Problem description - How many lines of the material below contain the string "Viewport"? Reply with only the count.

Records supplied -
--- --- ---

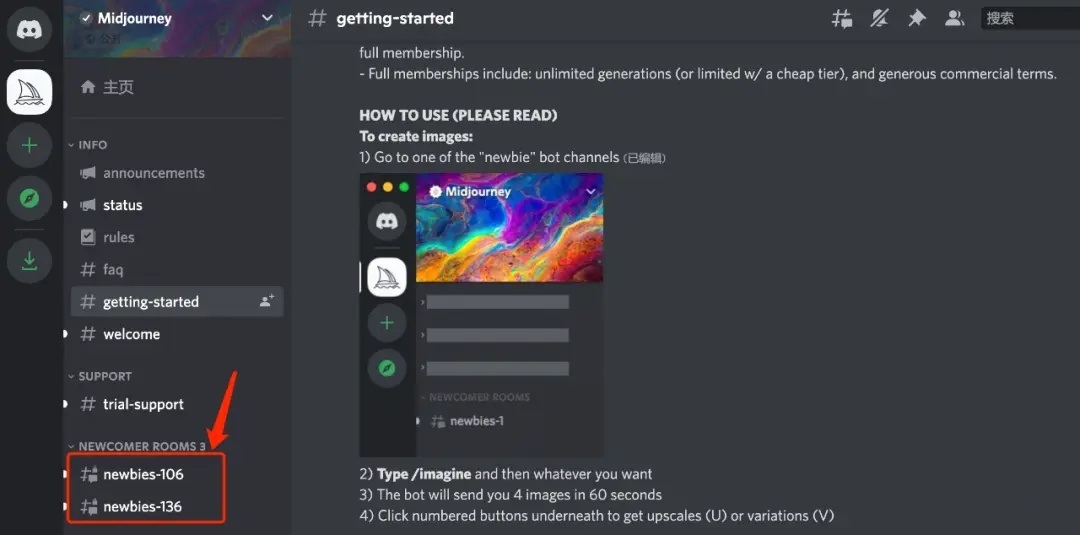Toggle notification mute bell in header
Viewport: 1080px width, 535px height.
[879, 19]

--- --- ---

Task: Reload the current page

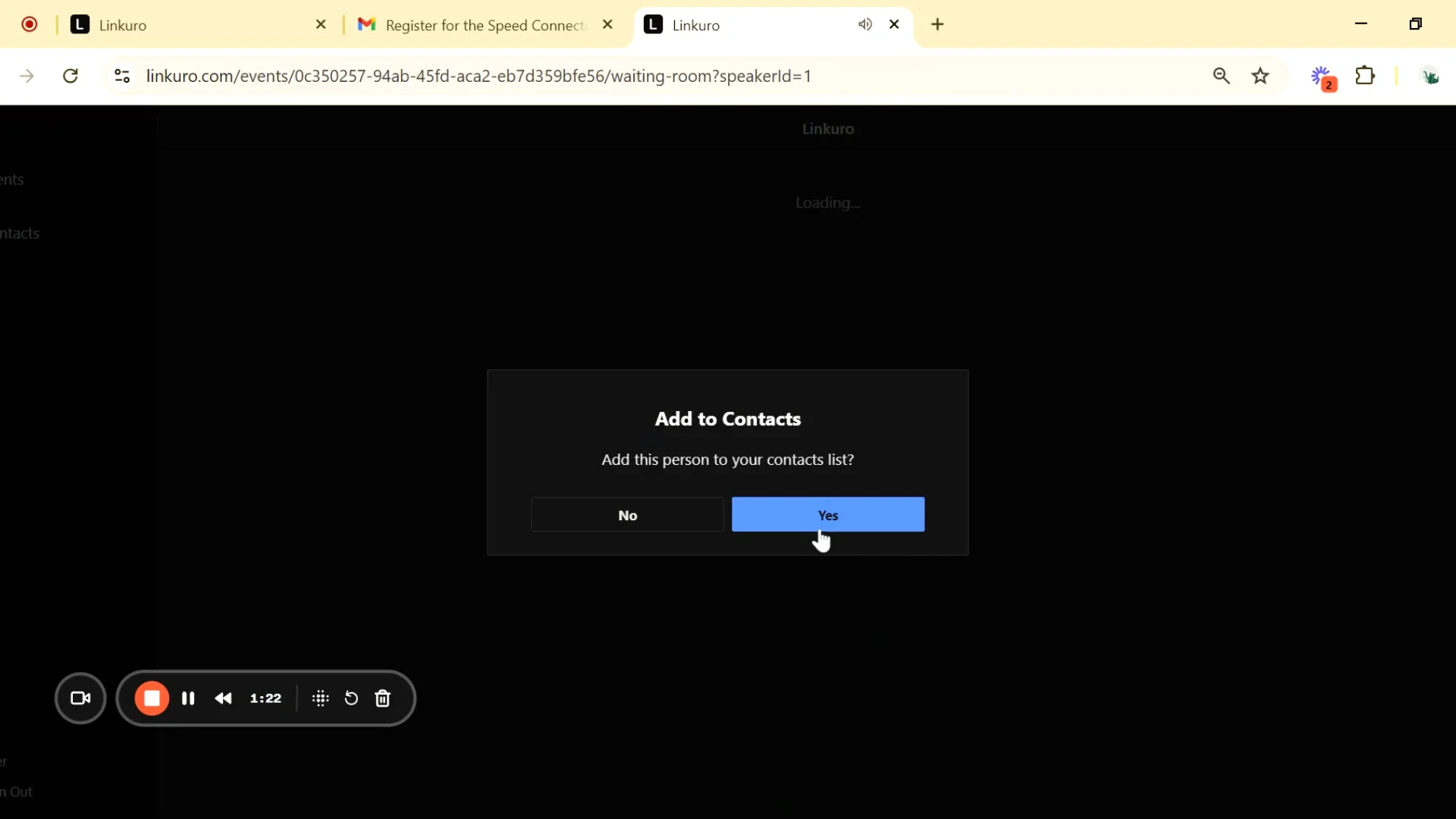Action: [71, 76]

--- --- ---

Written solution - 1